Picking the Best Location for Your CrossFit Affiliate Gym

The location you choose will dictate how effective your business plan is, so let’s help you find one that fits for your CrossFit affiliate gym.

Sam Karoll
September 8, 2022
Picking the Best Location for Your CrossFit Affiliate Gym
The location you choose will dictate how effective your business plan is, so let’s help you find one that fits for your CrossFit affiliate gym.

You know what they say: location, location, location. It’s true, especially for business. If you have a bad location, everything is harder from foot traffic to marketing, billboard placement to advertising, and everything in between.

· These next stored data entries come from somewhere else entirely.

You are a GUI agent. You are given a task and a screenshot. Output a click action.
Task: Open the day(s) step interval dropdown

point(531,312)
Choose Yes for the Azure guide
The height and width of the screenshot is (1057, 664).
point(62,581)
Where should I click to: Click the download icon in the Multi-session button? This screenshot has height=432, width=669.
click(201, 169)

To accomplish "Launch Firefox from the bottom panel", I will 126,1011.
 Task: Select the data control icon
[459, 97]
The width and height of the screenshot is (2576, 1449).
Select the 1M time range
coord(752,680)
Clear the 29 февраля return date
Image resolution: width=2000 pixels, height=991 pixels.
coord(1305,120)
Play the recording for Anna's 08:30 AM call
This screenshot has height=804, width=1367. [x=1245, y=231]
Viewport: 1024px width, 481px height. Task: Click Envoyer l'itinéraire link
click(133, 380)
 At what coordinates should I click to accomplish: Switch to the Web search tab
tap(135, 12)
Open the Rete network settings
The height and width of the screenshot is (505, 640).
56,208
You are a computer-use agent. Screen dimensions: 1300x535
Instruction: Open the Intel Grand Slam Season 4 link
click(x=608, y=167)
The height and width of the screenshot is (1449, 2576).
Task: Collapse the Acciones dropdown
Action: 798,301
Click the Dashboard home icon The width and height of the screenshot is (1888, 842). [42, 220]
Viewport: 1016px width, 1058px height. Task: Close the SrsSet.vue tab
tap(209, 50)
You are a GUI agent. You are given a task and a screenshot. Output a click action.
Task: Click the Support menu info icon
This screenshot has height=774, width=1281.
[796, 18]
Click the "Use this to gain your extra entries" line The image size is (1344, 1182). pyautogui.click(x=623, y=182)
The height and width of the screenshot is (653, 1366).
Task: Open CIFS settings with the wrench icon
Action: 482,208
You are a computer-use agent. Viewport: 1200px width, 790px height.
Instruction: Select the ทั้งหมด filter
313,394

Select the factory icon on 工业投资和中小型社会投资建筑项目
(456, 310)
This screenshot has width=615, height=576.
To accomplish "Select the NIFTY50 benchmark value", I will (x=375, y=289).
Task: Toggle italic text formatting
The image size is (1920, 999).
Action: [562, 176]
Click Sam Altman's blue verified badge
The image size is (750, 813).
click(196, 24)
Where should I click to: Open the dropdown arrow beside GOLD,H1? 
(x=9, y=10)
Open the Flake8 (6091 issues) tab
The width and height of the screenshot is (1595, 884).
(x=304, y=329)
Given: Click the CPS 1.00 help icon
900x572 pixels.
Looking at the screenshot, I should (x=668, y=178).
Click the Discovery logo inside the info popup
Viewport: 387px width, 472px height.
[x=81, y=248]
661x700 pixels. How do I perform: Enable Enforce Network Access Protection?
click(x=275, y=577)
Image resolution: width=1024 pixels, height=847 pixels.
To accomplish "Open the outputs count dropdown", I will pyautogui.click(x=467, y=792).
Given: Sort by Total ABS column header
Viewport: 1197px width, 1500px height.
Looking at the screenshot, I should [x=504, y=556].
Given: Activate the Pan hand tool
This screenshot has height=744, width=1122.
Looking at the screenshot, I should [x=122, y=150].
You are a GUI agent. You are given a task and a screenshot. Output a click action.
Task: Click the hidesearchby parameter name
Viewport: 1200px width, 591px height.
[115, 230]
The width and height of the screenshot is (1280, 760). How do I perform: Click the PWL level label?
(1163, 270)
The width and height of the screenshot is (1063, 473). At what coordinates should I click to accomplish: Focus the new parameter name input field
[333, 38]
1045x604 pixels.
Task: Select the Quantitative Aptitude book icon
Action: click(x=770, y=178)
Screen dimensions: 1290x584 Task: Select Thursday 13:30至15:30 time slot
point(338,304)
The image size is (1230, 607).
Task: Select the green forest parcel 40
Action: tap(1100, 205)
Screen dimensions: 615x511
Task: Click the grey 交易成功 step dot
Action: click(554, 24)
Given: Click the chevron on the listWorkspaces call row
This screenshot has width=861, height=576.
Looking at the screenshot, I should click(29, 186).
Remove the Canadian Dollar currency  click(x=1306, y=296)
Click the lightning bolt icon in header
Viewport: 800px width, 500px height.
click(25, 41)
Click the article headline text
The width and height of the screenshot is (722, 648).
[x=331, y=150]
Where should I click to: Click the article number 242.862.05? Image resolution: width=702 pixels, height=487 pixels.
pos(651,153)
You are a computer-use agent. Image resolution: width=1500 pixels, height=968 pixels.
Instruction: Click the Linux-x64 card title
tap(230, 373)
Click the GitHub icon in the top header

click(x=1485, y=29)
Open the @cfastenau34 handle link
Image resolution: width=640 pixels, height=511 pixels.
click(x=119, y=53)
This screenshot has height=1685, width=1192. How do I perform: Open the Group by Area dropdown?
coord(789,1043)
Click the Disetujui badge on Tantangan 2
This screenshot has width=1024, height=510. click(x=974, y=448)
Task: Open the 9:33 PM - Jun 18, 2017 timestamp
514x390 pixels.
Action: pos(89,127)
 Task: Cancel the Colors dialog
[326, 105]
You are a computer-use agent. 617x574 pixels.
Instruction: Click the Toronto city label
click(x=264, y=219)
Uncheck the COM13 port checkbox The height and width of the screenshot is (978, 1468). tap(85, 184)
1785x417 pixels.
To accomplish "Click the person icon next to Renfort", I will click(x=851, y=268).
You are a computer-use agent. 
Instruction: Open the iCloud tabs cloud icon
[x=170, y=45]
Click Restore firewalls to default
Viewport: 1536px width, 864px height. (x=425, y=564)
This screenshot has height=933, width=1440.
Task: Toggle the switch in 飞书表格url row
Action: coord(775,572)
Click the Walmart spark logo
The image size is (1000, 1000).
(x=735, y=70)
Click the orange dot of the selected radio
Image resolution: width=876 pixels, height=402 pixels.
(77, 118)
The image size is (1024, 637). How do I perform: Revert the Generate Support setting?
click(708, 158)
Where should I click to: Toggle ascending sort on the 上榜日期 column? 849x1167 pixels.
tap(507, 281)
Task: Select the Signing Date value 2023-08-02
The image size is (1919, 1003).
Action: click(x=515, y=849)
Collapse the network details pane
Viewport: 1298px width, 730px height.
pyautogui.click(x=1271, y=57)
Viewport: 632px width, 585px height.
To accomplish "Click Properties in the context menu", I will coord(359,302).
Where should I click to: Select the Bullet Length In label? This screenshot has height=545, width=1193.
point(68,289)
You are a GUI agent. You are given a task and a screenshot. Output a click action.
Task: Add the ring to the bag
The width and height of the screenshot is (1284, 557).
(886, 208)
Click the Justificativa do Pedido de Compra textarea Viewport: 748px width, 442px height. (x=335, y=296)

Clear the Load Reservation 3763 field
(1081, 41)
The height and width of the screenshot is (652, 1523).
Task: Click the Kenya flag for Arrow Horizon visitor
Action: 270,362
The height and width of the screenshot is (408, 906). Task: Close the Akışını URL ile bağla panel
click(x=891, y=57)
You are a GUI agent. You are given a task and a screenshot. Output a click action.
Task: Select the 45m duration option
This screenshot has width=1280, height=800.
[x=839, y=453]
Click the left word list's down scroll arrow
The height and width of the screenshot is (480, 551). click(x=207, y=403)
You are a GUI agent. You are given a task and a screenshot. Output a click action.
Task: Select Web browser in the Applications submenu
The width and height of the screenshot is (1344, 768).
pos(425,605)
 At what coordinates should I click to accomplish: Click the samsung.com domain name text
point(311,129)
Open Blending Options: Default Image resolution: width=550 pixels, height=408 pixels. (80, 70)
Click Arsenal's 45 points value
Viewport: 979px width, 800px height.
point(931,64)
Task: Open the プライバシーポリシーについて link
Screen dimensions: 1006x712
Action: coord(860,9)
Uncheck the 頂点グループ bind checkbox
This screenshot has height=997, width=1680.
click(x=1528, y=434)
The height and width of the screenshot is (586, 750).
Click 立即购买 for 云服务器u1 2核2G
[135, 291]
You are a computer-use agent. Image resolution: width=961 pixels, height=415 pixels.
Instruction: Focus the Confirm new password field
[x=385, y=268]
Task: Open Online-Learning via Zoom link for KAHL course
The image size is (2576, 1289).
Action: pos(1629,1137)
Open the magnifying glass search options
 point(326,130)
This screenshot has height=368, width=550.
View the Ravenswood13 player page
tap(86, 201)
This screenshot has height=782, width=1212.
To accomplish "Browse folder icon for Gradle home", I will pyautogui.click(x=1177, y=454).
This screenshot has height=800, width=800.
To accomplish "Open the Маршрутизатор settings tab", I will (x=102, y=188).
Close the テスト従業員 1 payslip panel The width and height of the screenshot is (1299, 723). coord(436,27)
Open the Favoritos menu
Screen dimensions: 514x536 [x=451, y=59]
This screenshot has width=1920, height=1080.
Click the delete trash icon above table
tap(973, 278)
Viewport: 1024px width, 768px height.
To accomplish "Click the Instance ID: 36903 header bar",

You have to start your CrossFit affiliate gym off on the right foot, and to do that, you have to pay close attention to the location you choose.

This can’t be overstated: do not go with the first place you find. We’re going to walk you through everything you need to look out for, and how to balance the list of available prospective properties so you can select the right one for your business. Let’s get started.

Location Metrics to Look for in Rental Properties for Your CrossFit Affiliate Gym

It doesn’t matter if you find the perfect interior with amazing aesthetics, a street view, and floor-to-ceiling windows for ample natural lighting. If it’s in a bad location, it’s all for naught.

You need to know the metrics of an area before you even bother looking at it. You can paint walls and fix damages, but you can’t change the entire demographic of an area. The metrics are out of your control, so you have to find favorable statistics before you build your gym.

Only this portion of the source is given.